Just under the enamel is the dentin, which contains millions of fluid-filled tubules, tiny canals that lead to the extremely sensitive nerve. When the protective enamel wears away, you’ve got trouble. Cavities, cracks, gum recession, tooth-grinding, brushing too hard, or even eating too many acidic foods can all provide access to the tubules and consequently a tooth’s nerve center. Hot foods, cold drinks, sugar, or even sudden puffs of air can ride the tubules into the core of your tooth. Anyone with tooth sensitivity knows that it is both uncomfortable and embarrassing — there’s nothing sexy about that pained grimace after a sip of ice water.

So the first key to good tooth health is keeping your enamel shell strong. That can be a challenge all by itself. Consider this: Every minute of every day, our teeth are collecting a film of plaque — a combination of naturally occurring mouth bacteria, food sugars, and other substances. Food sugars come not just from the obvious sources — the sugar in candy, soda, and other sweets — but also from the natural sugars created during the breakdown of fruits, whole grain foods, and other carbohydrates. All these sugars feed the bacteria, which, in turn, produce acid that leeches calcium salts from enamel and weakens it. The process is called demineralization. As long as the bacteria and sugars remain in your mouth, the acid level will remain high — which is why sticky foods like raisins, jam, or gummy bears can wreak havoc on enamel long after you finish eating.

Once you stop eating a meal and clear food remnants out of your mouth (by, say, brushing), acid levels remain high for about 30 minutes or so before your saliva slowly returns everything back to normal.
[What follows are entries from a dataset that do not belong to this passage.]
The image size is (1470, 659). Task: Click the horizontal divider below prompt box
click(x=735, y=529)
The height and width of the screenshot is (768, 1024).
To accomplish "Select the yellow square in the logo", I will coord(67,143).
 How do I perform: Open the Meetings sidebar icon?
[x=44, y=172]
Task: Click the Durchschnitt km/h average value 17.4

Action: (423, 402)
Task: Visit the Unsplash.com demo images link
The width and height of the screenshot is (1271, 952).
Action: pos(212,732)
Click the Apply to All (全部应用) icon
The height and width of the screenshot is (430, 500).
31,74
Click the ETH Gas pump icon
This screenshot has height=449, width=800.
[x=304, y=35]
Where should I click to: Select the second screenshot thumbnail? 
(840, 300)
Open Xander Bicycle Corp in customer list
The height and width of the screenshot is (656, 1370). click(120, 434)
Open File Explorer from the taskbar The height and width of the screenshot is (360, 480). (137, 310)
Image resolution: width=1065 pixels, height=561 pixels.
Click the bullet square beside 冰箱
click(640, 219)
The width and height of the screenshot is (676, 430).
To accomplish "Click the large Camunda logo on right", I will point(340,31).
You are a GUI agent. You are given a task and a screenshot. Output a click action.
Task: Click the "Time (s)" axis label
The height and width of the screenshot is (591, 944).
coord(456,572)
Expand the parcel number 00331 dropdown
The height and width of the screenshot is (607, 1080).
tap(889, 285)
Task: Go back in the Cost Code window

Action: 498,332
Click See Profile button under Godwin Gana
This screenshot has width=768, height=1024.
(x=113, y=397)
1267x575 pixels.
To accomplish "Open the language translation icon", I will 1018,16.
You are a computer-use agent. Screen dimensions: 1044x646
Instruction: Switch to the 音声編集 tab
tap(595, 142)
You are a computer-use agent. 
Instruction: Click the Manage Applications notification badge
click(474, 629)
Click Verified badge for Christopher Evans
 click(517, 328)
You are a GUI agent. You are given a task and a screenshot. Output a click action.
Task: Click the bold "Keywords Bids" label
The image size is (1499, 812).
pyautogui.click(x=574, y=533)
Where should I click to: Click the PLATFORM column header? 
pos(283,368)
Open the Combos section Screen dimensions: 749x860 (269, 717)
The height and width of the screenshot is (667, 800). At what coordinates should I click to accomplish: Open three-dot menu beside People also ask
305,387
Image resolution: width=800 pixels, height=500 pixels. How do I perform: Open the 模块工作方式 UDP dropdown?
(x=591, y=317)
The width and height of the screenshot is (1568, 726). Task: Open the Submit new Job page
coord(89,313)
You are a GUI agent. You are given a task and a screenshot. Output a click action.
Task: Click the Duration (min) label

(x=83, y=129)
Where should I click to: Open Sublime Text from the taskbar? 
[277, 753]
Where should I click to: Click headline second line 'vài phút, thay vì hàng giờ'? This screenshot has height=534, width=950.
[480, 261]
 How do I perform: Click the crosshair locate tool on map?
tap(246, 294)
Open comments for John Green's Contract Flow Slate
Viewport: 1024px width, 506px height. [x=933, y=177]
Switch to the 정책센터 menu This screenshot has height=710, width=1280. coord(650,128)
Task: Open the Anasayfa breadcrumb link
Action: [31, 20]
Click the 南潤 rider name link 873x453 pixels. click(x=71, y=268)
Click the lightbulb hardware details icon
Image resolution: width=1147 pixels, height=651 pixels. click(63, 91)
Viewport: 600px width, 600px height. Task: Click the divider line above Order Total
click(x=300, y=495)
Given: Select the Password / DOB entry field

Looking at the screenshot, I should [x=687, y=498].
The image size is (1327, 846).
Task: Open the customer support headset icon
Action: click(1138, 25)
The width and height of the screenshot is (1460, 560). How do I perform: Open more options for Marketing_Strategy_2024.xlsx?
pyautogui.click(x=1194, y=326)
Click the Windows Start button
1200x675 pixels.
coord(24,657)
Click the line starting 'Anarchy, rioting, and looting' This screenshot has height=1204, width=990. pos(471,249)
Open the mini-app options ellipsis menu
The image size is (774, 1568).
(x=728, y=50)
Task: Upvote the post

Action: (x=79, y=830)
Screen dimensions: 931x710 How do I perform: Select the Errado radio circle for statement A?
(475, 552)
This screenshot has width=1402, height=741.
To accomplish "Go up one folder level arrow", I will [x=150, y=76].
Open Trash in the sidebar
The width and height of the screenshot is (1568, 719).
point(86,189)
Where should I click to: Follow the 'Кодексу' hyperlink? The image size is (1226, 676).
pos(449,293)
If you sip sugary drinks or snack continuously, your teeth may remain bathed in acid all day long, and if you have dry mouth from low saliva flow, the acid remains higher longer.

Plaque remains on the teeth unless you brush or floss it away. After about 24 hours, the soft plaque begins to harden into tartar, which cannot be removed by simple brushing. If tartar forms at or under the gum line, it can cause the gums (also called gingival) to become inflamed, causing redness, puffiness, and bad breath. This inflammation (or gingivitis) might not sound like a big deal—until you take the long view. Gingivitis is just the first stage of gum disease. Teeth are embedded in the jaw, held in place by connective tissue and surrounded by your gums. If tartar is not removed, toxins destroy the connective tissue and bacteria can invade the bone around your teeth, creating infection and causing bone loss (a condition known as periodontal disease). If periodontal disease is left untreated, the tooth becomes unanchored, loosens, and eventually falls out. For healthy teeth, then, start with some basic dental hygiene:

  • Limit the number of sugary foods (and low-quality carbohydrates) you eat during the day. Dried fruits, crackers, pretzels, cookies, and other foods that get stuck on or between teeth can be particularly devastating to enamel over time. Lollipops and hard candies are also detrimental since they bathe your back teeth in sugars for prolonged periods of time.
  • Limit your number of “eating episodes” during the day. If you nibble on something every 30 minutes, your mouth will always contain acid, and your enamel will be under constant attack. Of course, eating every few hours is normal and perfectly fine.
  • Avoid sugary drinks, including sodas, fruit juices, overly-sweetened coffee or tea, and sweetened waters. Many dentists also recommend avoiding all sugar-free diet beverages because they often contain citric, malic, or phosphoric acids that can be damaging to your teeth. If you must drink them, use a straw to bypass your teeth.
  • Brush your teeth after every meal. If you cannot brush, at least rinse your mouth with water to remove some food debris. Chewing sugarless gum can also help.
  • Floss at least once a day to remove food particles and plaque between teeth.
  • Visit the dentist at least once a year for a professional cleaning, or more frequently if your dentist recommends it. Many dentists recommend twice yearly visits to keep on top of tartar, but some people who are more susceptible to tooth decay and/or tartar build-up may need to go even more often.